What I learned from consciously tripping on drugs as a rape survivor

 

Photo by Tanya Zajdel, Mexico City

 

According to a veteran psychedelic researcher and professor at Johns Hopkins University School of Medicine named Roland Griffiths, over 70% of people who took magic mushrooms to treat mental illness, anxiety about impending death or PTSD reported their trip as being one of the most important experiences in their entire lives!

Moreover, according to research, psilocybin, the active ingredient in magic mushrooms often induces an emotional breakthrough and renewed perspective for those who ingest it.

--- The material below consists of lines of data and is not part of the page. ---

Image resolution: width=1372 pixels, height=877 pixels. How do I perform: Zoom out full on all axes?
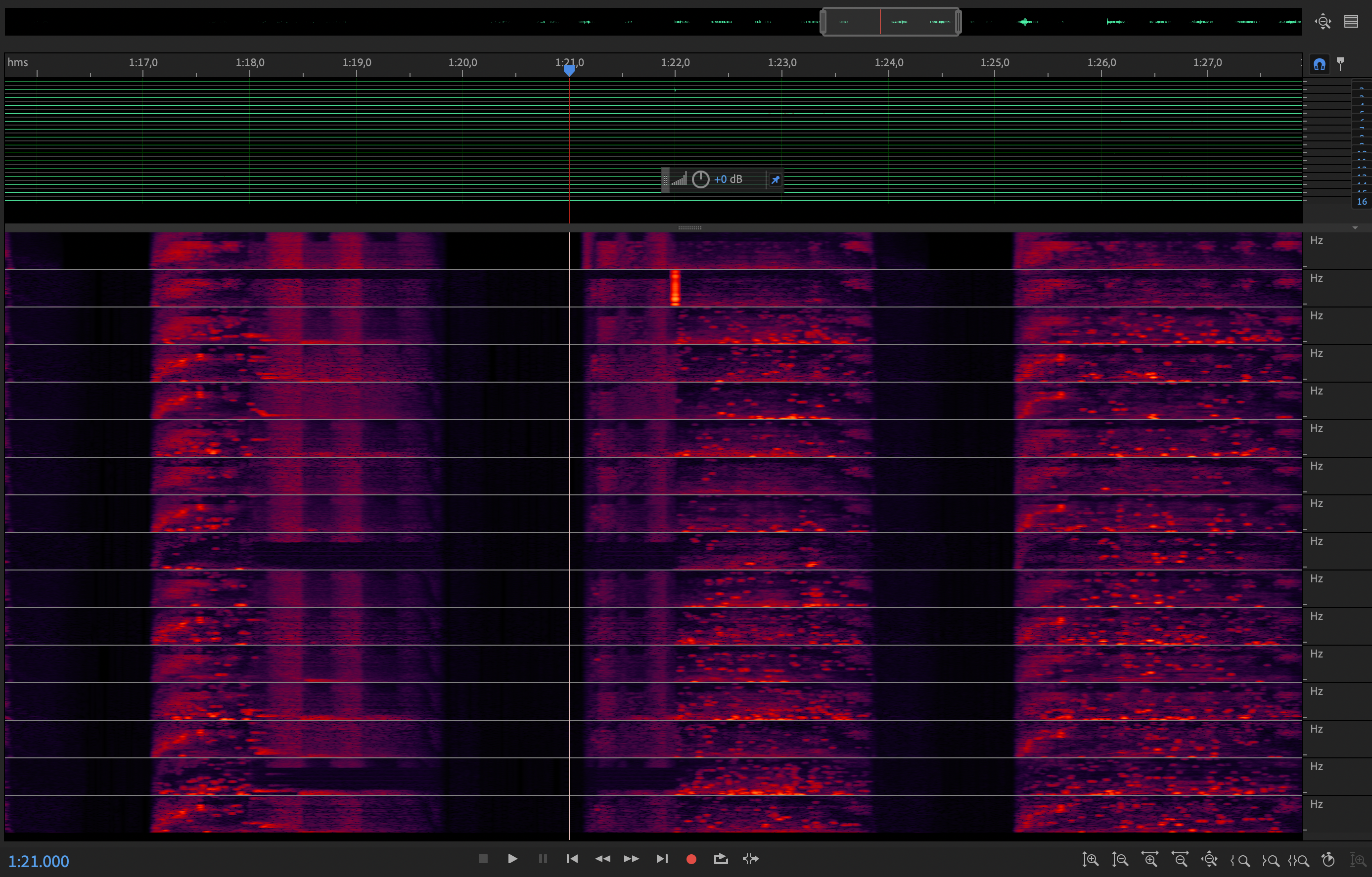1209,859
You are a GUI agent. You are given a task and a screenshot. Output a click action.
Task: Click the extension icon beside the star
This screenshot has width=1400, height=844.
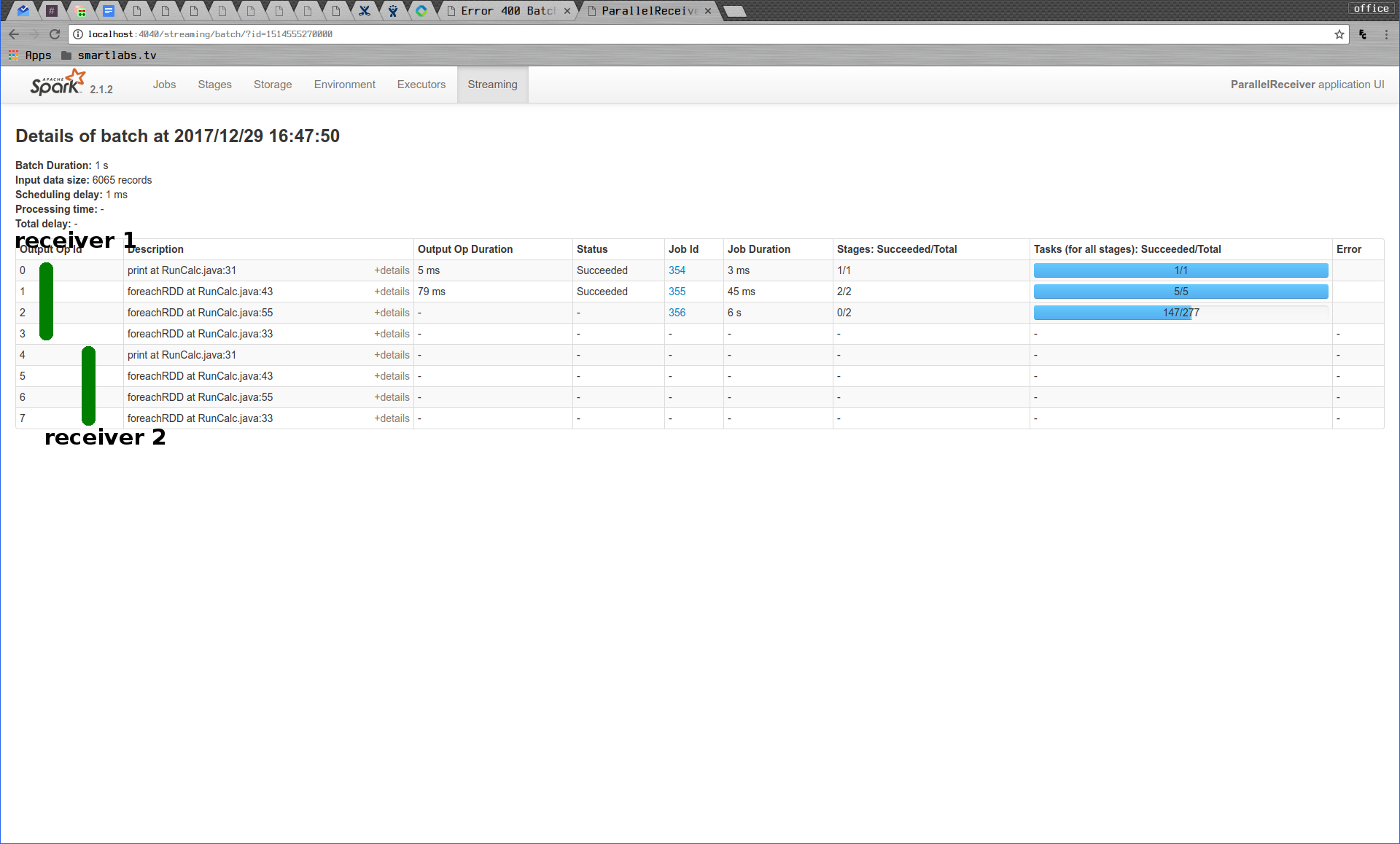1363,34
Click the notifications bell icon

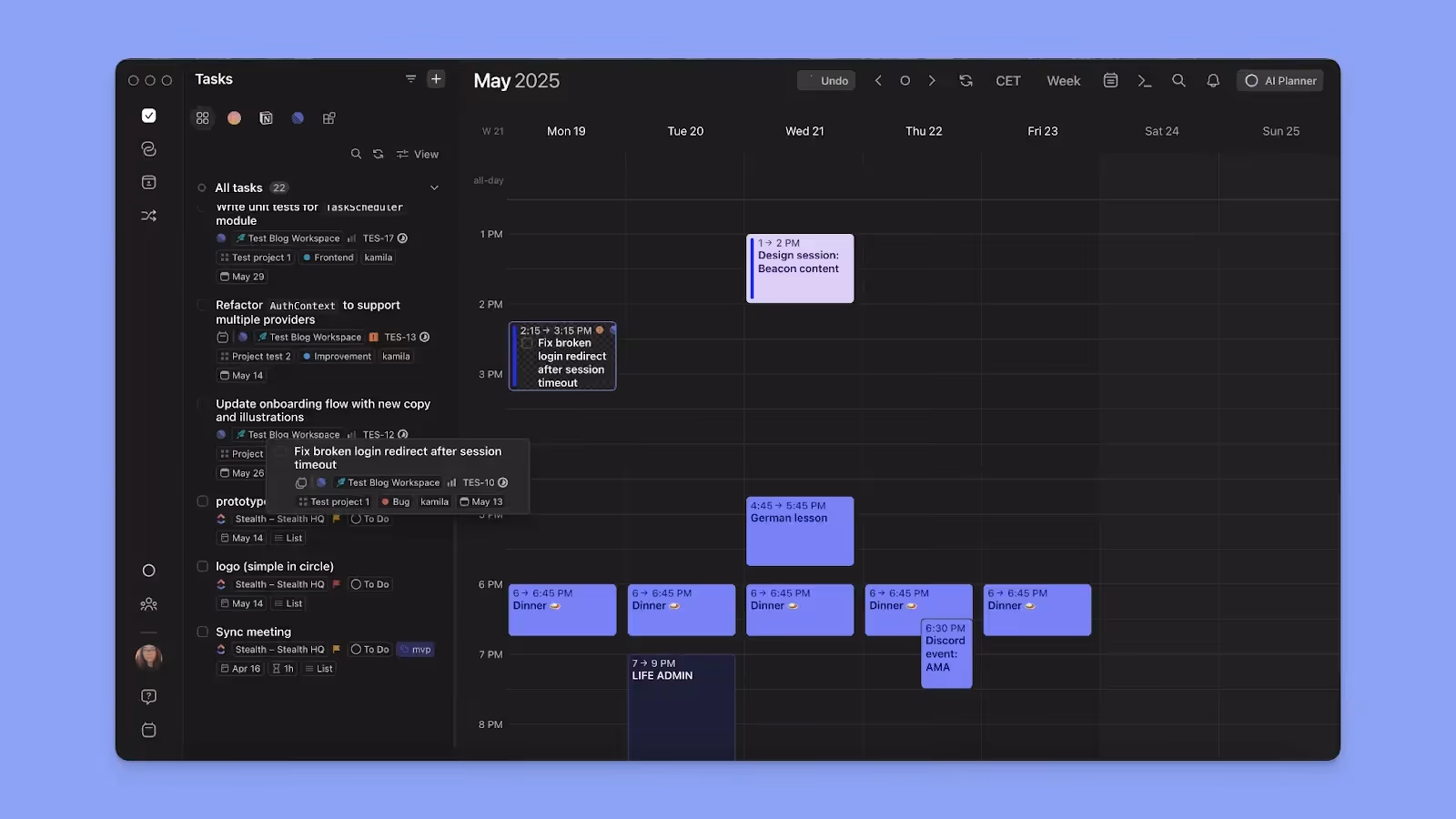pyautogui.click(x=1213, y=80)
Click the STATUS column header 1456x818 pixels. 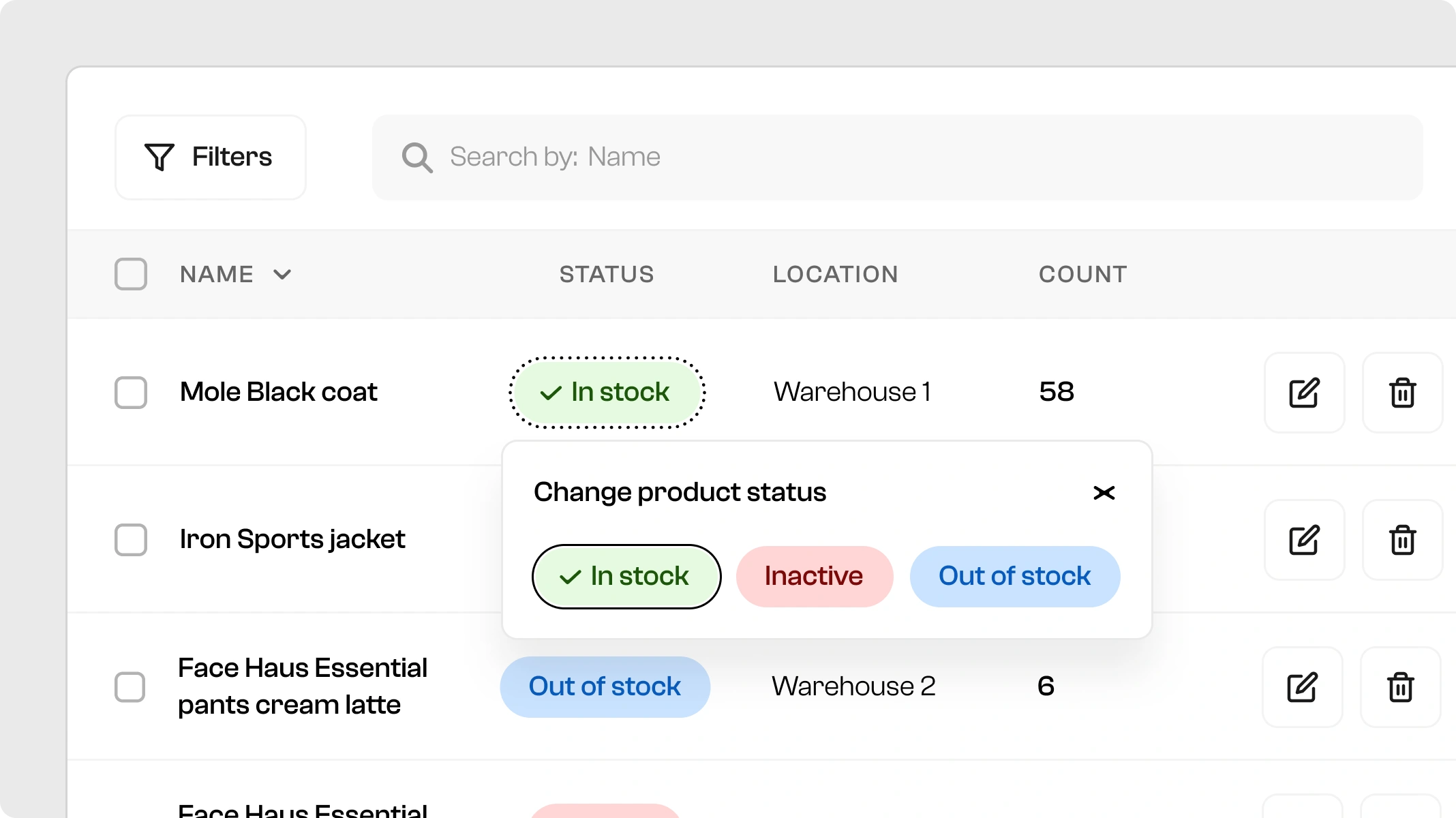point(606,274)
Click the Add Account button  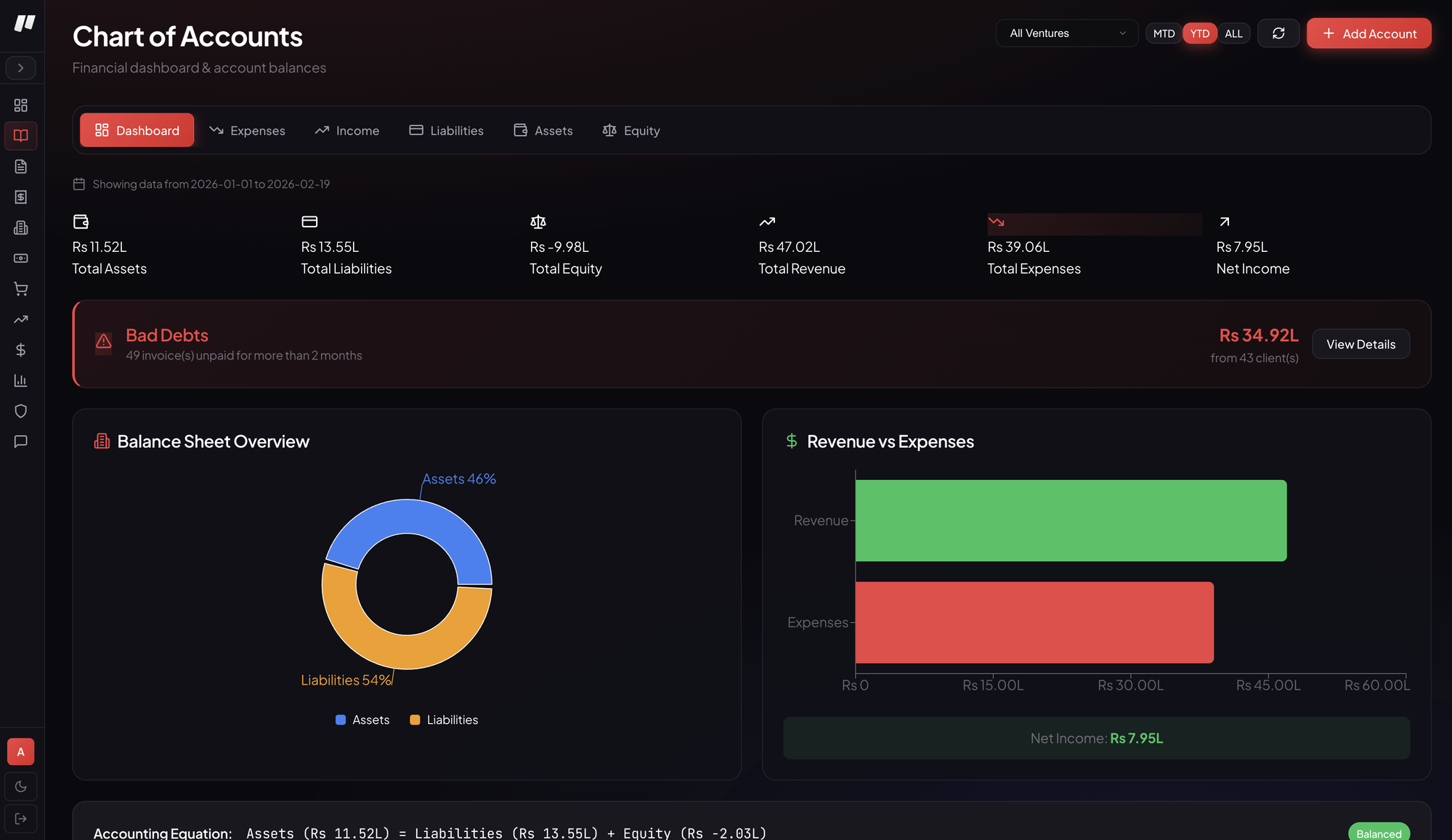[1368, 33]
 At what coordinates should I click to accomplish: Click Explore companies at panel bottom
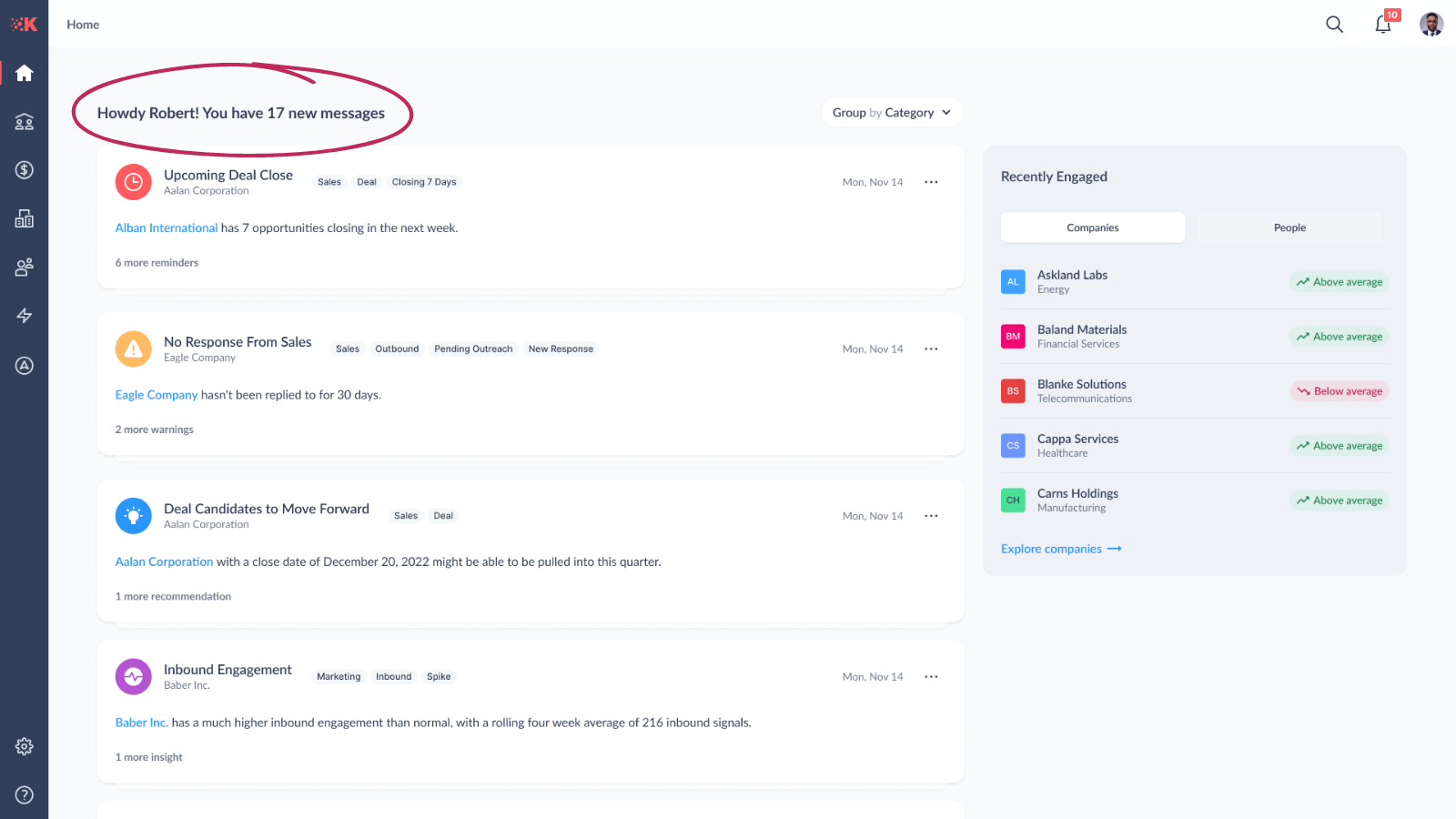tap(1051, 549)
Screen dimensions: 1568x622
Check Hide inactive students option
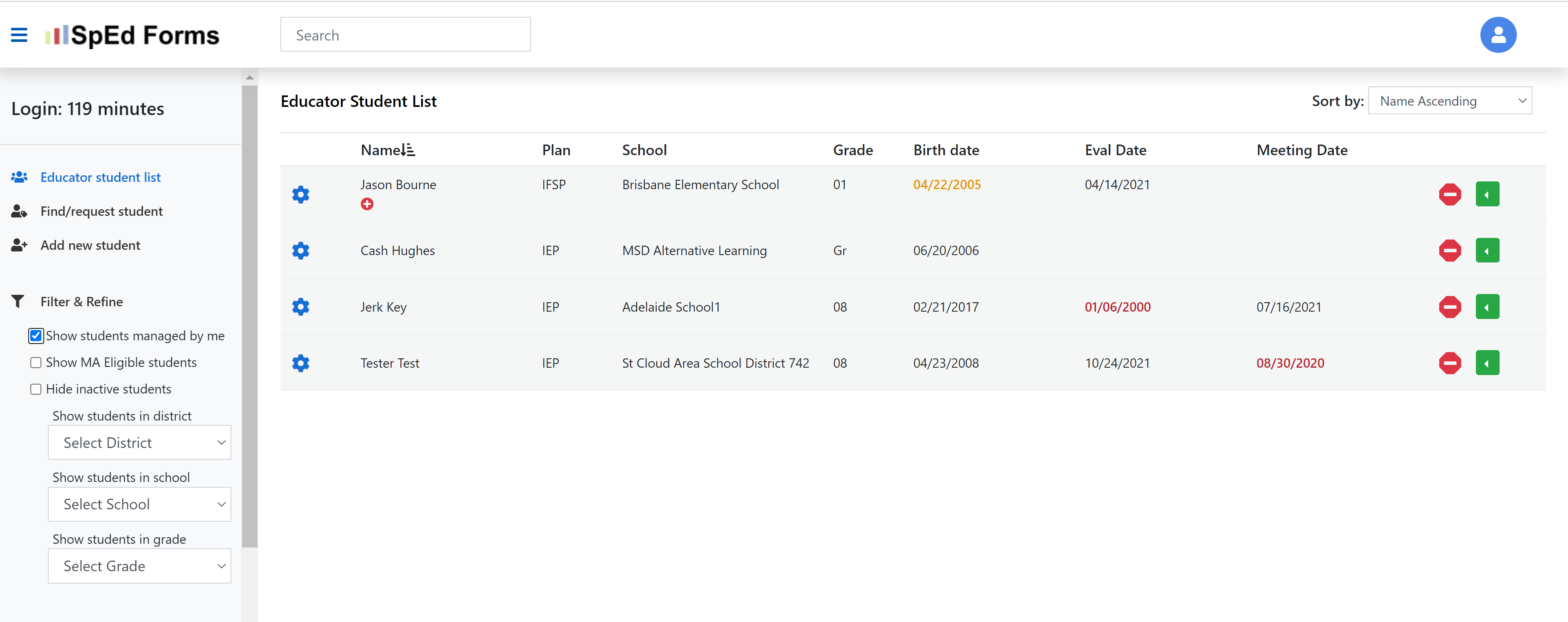click(x=36, y=389)
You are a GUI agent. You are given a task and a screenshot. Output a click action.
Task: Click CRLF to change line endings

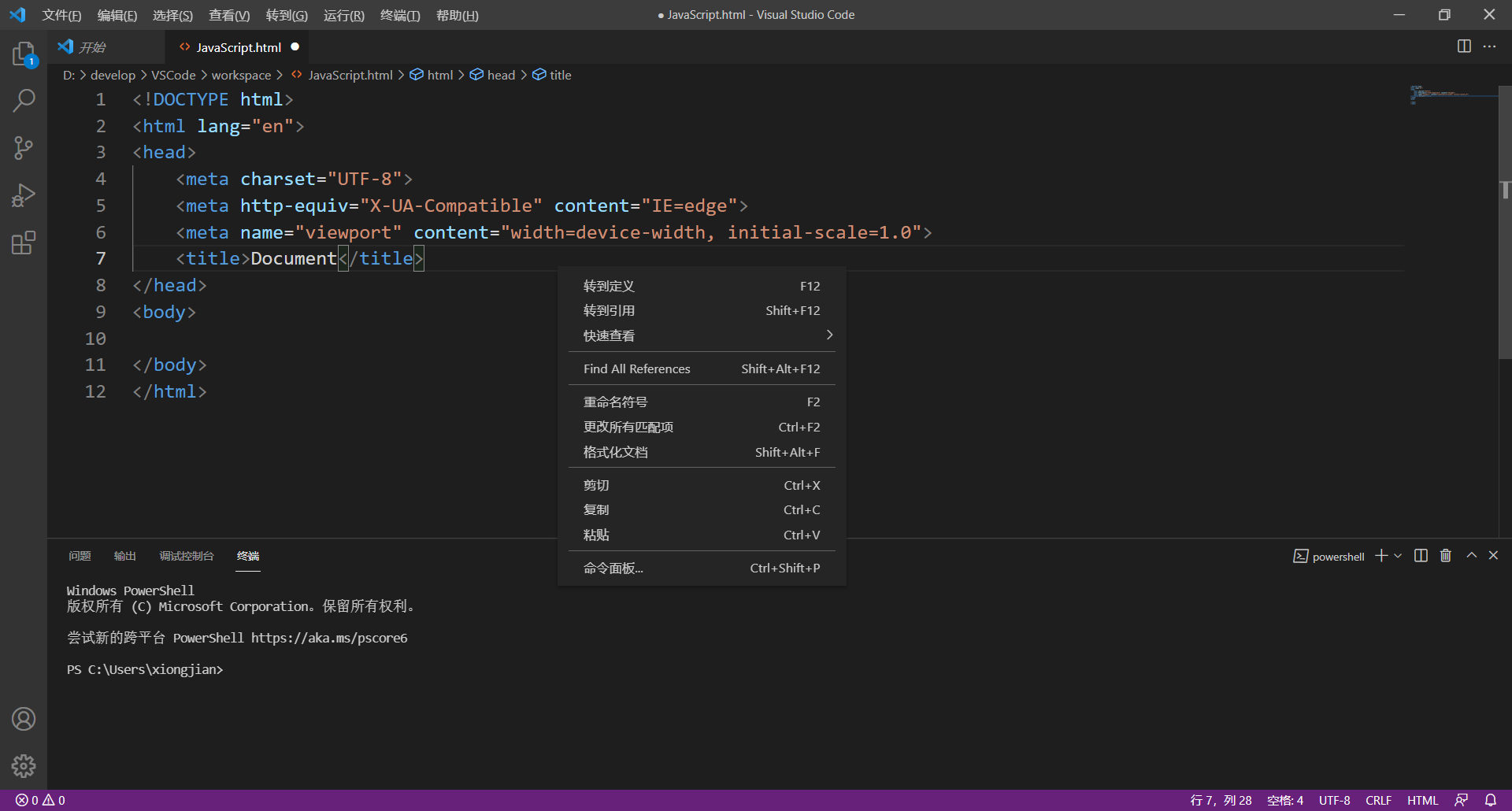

Marc Morgan, a survivor of child sexual assault reported similar beneficial effects stating that when he took full doses or even micro-doses of mushrooms or LSD it helped to take the edge off, giving his body a break from the mental ‘chronic pain’ of the trauma he lives with. What’s more, researchers are slowly opening government-approved clinics to explore the treatment of mental health illness with drugs like LSD, mushrooms and even MDMA!

 

But anyway, here’s my personal take on the matter based on my own experiences with these substances.

 

My first experience with mushrooms serendipitously dropped in my lap when I was in my early thirties and my best friend invited me to spend the weekend with a group of her musician friends in the mountains.

As someone who survived a violent rape and was later diagnosed with an anxiety disorder and PTSD, I tried traditional anti-anxieties but they weren’t a solution I wanted to commit to.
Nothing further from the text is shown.